>>>>>

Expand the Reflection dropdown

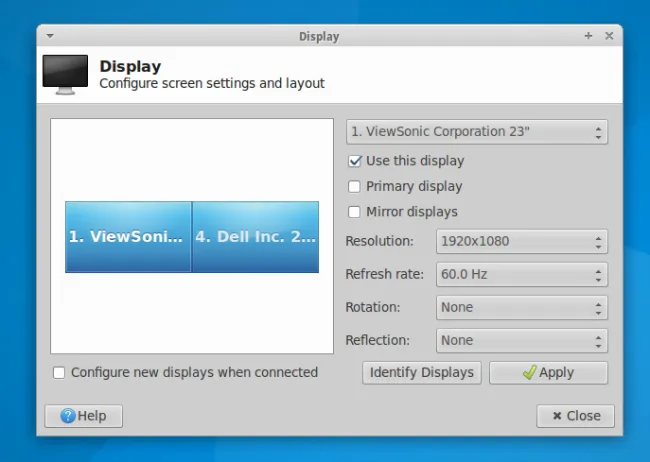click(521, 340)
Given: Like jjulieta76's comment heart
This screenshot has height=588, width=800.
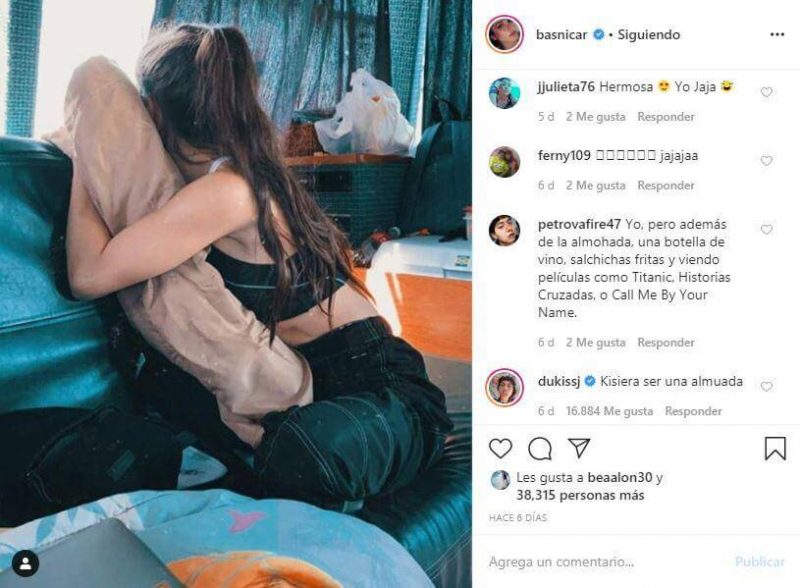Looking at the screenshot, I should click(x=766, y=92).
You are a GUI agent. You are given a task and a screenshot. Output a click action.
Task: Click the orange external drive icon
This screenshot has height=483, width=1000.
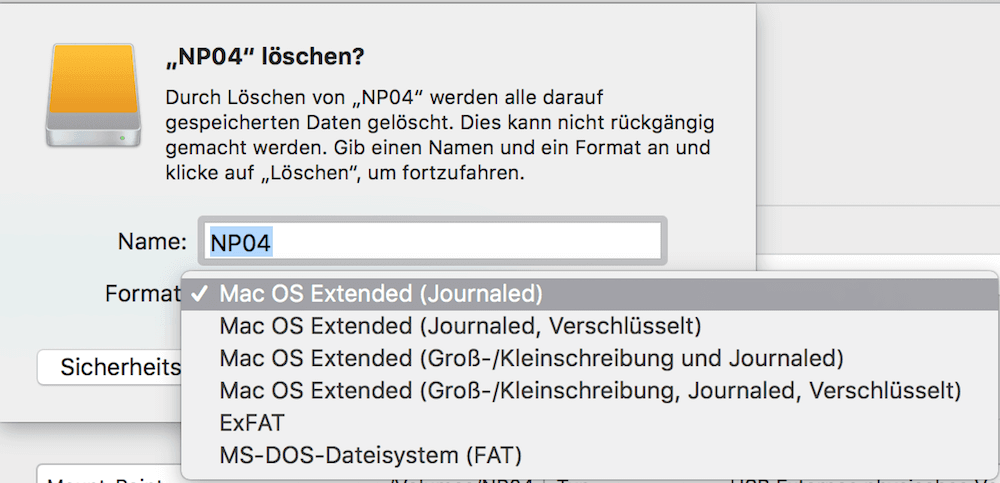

<<<<<

**What you need to do:** Rewrite every line of the records above as a numbered list, dropping the blank lines and leaving out the pictures.

**Solution below:**
1. Expand the Reflection dropdown
2. click(521, 340)
3. Given: Like jjulieta76's comment heart
4. This screenshot has height=588, width=800.
5. Looking at the screenshot, I should click(x=766, y=92).
6. You are a GUI agent. You are given a task and a screenshot. Output a click action.
7. Task: Click the orange external drive icon
8. This screenshot has height=483, width=1000.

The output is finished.